The cemetery had the greatest impact of all of the places that Andrezej took us to because it is intact. It carries the weight of the actual living Jews of Warsaw from the early nineteenth century – their rituals, their respect for the living and the dead, the desire for continuity between generations. It is powerful and beautiful in its austerity. (Unfortunately I was unable to get clear photos of the cemetery because of the darkness of the day and its situation within the trees. The few that I have do not convey its impact.) Little else of Jewish history here remains embodied in actual structures within which one can sense the lives of the people who once inhabited them. The ghetto itself was deliberately destroyed during and after the uprising. A few buildings remain, most notably a relatively small synagogue which continues to be used by the orthodox (and attended by others during high holidays.) It survived because the SS were using it as a stable during their time in Warsaw. We saw other bits and pieces: the pylons upon which had been built a bridge over a main traffic artery to let people in the ghetto travel from one smaller area  to the larger; some golden plaques about 4-5” square placed in sidewalks commemorating individual lost during the Holocaust; a piece of the wall which was originally the front of a building along the edge of the ghetto. Nothing had the impact of the cemetery, however. It is a silent, profound marker of a thriving, prosperous community that was deliberately destroyed out of sheer hatred.

The  ghetto itself encompassed a vast area. At the beginning of the war Warsaw had a population of about 1,000,000, one-third of whom were Jews. When the ghetto was established the process took about a month for Gentiles living in the designated area to move outside and Jews living outside, to move in. Soon 360,000 Warsaw Jews and about 90,000 Jews from other, smaller areas to the west were crammed into an increasingly dense and over-populated area. Within its walls were businesses, synagogues, houses of prayer, and churches. There were people of all classes, degrees of orthodoxy, well-meaning and opportunist, the good and the bad: in short, like most other communities. Within a year the transportations began. Each day 5-7,000 people would be gathered at one side of the ghetto to board  cattle cars provided to take them “to the eastern settlements,” in fact, to the gas chambers at Treblinka.
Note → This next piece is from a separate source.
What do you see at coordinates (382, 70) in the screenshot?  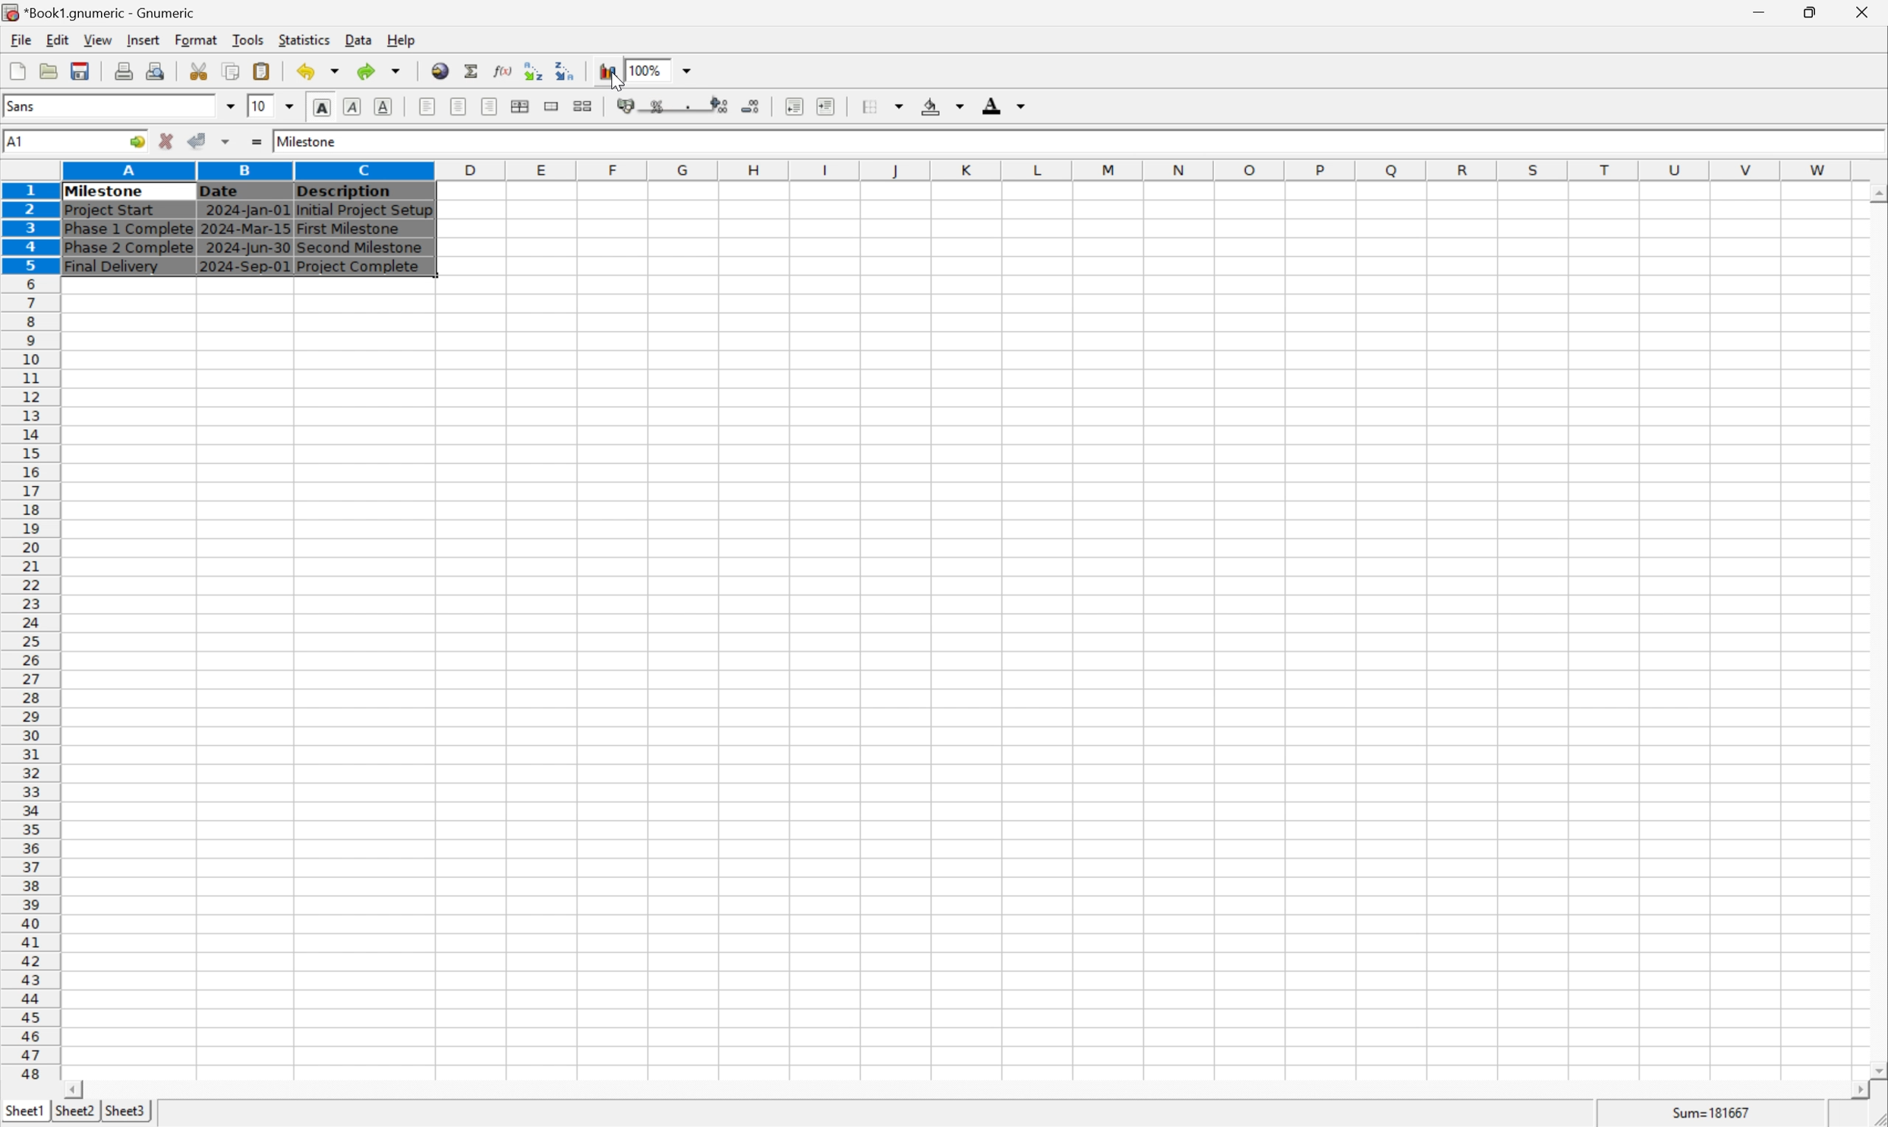 I see `redo` at bounding box center [382, 70].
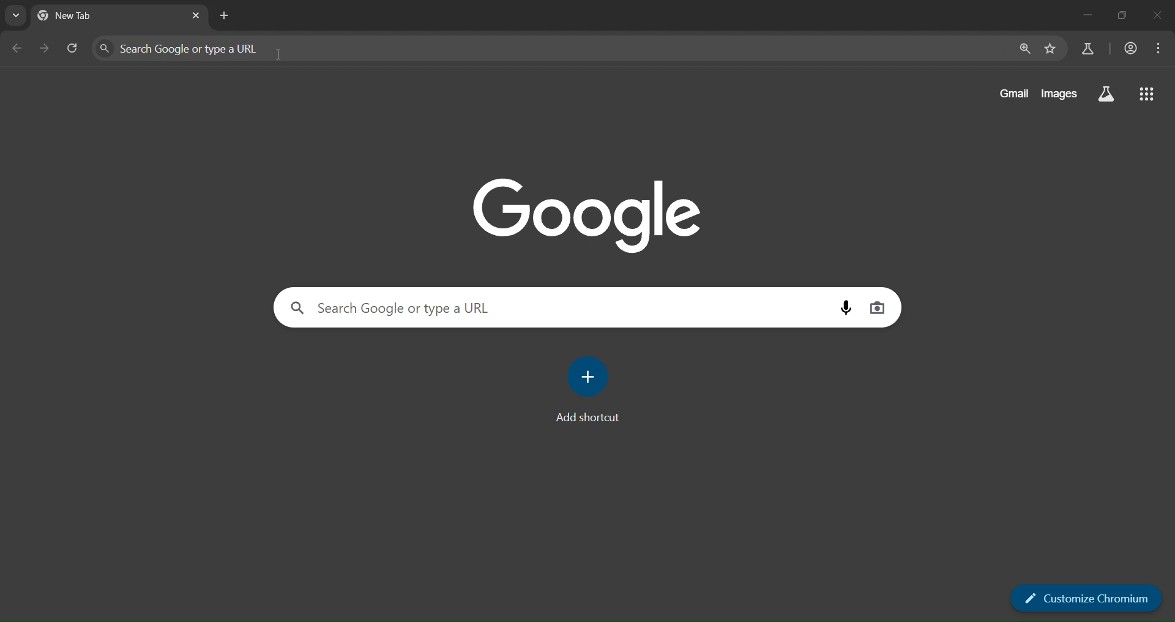 Image resolution: width=1175 pixels, height=622 pixels. Describe the element at coordinates (278, 54) in the screenshot. I see `cursor` at that location.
Before the war the population of Polish Jews had been between 3,300,000. At the end of the war no more than 300,000 remained. As survivors began to return from camps or from hiding another wave of persecution, this time from Poles, took place. Some were murdered by people who were frightened that the homes or businesses they had acquired when the Jews were placed in the ghetto or transported, would be taken from them. Already profoundly traumatized by their war experiences and feeling unsafe within their former country, most decided to leave Poland. The emigrations were to Palestine or to the west, to England and to North or South America. Andrezej said that in Warsaw now there are about 600 Jews registered in the synagogues, and perhaps another 1400 in the community not registered but who show up at festivals throughout the year. How many others there may be who have severed bonds over the post-war generations, is difficult to assess.
I told Andrezej about the comments made by a Toronto acquaintance whose extended family had been murdered during the war. He would never come to Poland himself because he is convinced that all Poles are anti-Semites and that for Jews Poland is nothing now but a cemetery. Andrezej’s own sense is that there is a degree of anti-Semitism but that the majority of Poles, like most people everywhere, simply live their own lives, address their own concerns and don’t worry themselves about other groups within the society. At either end of this spectrum, however, is both the group that hate Jews and demonstrated this in the ways that they assisted the Germans in their atrocities and afterward in various ways, and the group that relates to the Jews as fellow human beings, those who helped to hide and thus save thousands during the war.
Today we will visit the partially opened Museum of the History of Polish Jews.